Why can't you use offsetof on non-POD structures in C++?

I was researching how to get the memory offset of a member to a class in C++ and came across this on wikipedia:

In C++ code, you can not use offsetof to access members of structures or classes that are not Plain Old Data Structures.

I tried it out and it seems to work fine.

class Foo
{
private:
    int z;
    int func() {cout << "this is just filler" << endl; return 0;}

public: 
    int x;
    int y;
    Foo* f;

    bool returnTrue() { return false; }
};

int main()
{
    cout << offsetof(Foo, x)  << " " << offsetof(Foo, y) << " " << offsetof(Foo, f);
    return 0;
}

I got a few warnings, but it compiled and when run it gave reasonable output:

Laptop:test alex$ ./test
4 8 12

I think I'm either misunderstanding what a POD data structure is or I'm missing some other piece of the puzzle. I don't see what the problem is.

Solution

Short answer: offsetof is a feature that is only in the C++ standard for legacy C compatibility. Therefore it is basically restricted to the stuff than can be done in C. C++ supports only what it must for C compatibility.

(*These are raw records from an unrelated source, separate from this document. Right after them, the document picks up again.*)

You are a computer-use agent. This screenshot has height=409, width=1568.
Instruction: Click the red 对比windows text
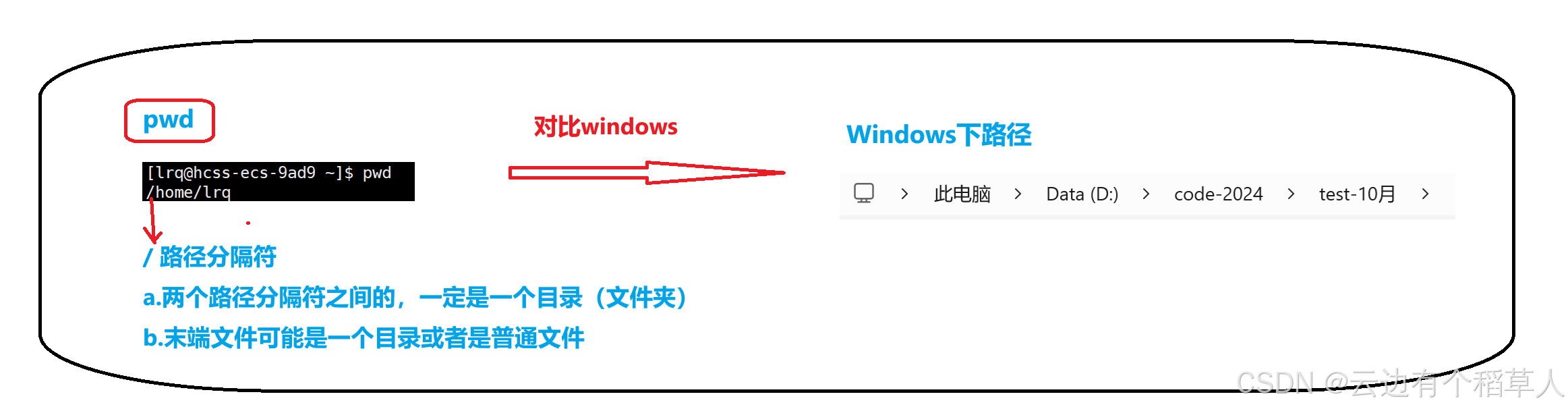click(606, 127)
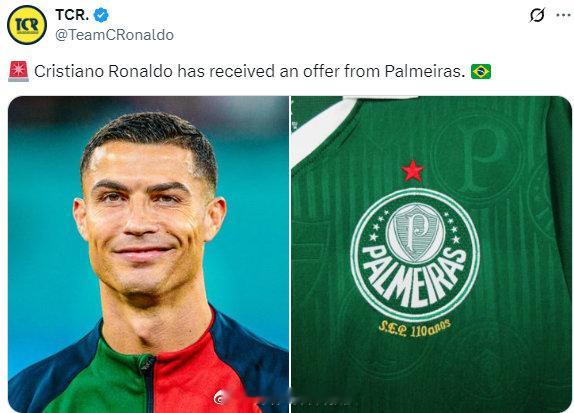The width and height of the screenshot is (574, 413).
Task: Click the red star above the Palmeiras crest
Action: [413, 171]
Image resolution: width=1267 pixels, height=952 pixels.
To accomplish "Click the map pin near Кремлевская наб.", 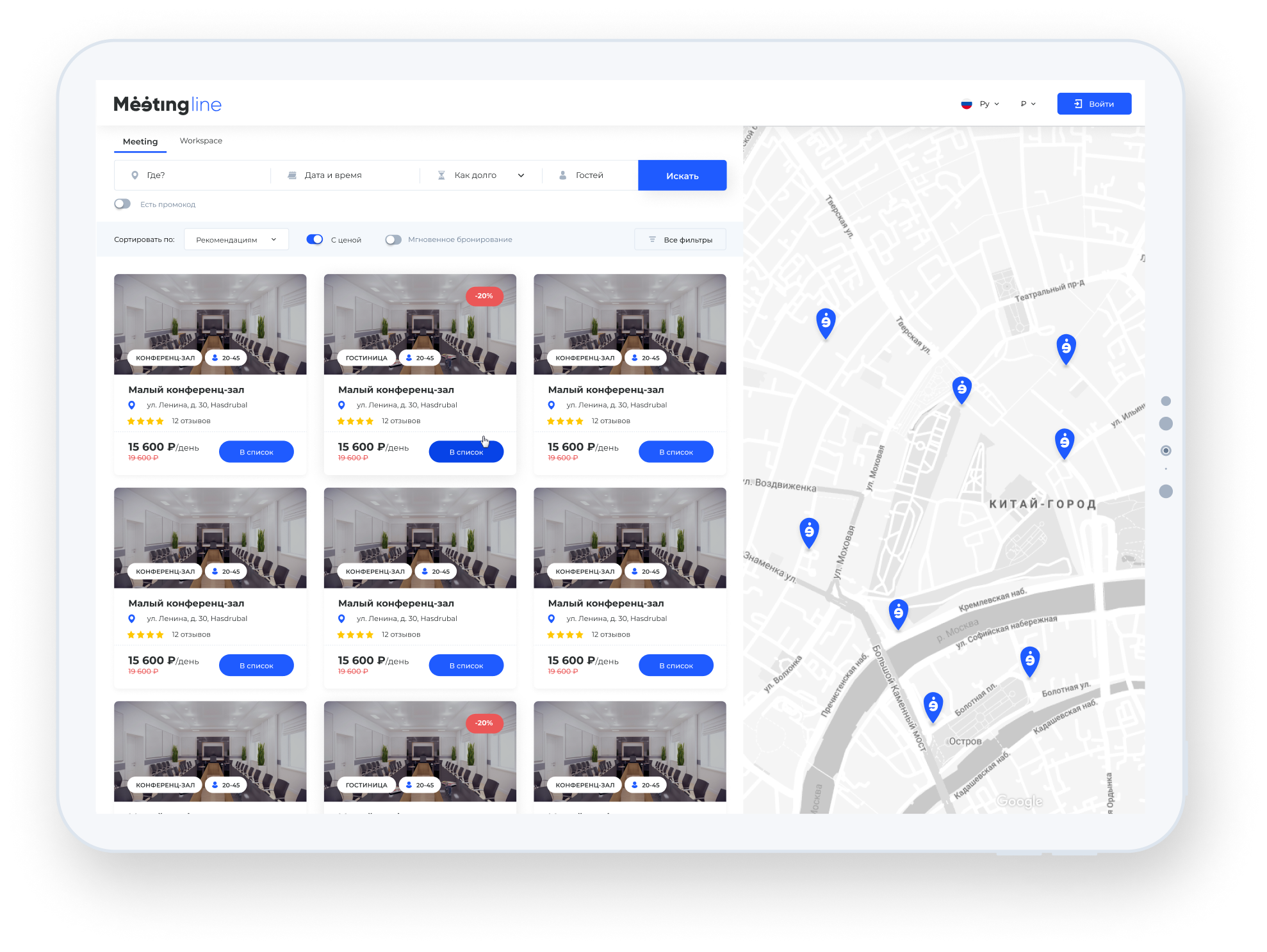I will (x=898, y=613).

As offsetof is basically a hack (implemented as macro) that relies on the simple memory-model supporting C, it would take a lot of freedom away from C++ compiler implementors how to organize class instance layout.

The effect is that offsetof will often work (depending on source code and compiler used) in C++ even where not backed by the standard - except where it doesn't. So you should be very careful with offsetof usage in C++, especially ~~since I do not know a single compiler that will generate a warning for non-POD use...~~ Modern GCC and Clang will emit a warning if offsetof is used outside the standard (-Winvalid-offsetof).

Edit: As you asked for example, the following might clarify the problem:

#include <iostream>
using namespace std;

struct A { int a; };
struct B : public virtual A   { int b; };
struct C : public virtual A   { int c; };
struct D : public B, public C { int d; };

#define offset_d(i,f)    (long(&(i)->f) - long(i))
#define offset_s(t,f)    offset_d((t*)1000, f)

#define dyn(inst,field) {\
    cout << "Dynamic offset of " #field " in " #inst ": "; \
    cout << offset_d(&i##inst, field) << endl; }

#define stat(type,field) {\
    cout << "Static offset of " #field " in " #type ": "; \
    cout.flush(); \
    cout << offset_s(type, field) << endl; }

int main() {
    A iA; B iB; C iC; D iD;
    dyn(A, a); dyn(B, a); dyn(C, a); dyn(D, a);
    stat(A, a); stat(B, a); stat(C, a); stat(D, a);
    return 0;
}

This will crash when trying to locate the field a inside type B statically, while it works when an instance is available. This is because of the virtual inheritance, where the location of the base class is stored into a lookup table.

While this is a contrived example, an implementation could use a lookup table also to find the public, protected and private sections of a class instance. Or make the lookup completely dynamic (use a hash table for fields), etc.

The standard just leaves all possibilities open by restricting offsetof to POD (IOW: no way to use a hash table for POD structs... :)

Just another note: I had to reimplement offsetof (here: offset_s) for this example as GCC actually errors out when I call offsetof for a field of a virtual base class.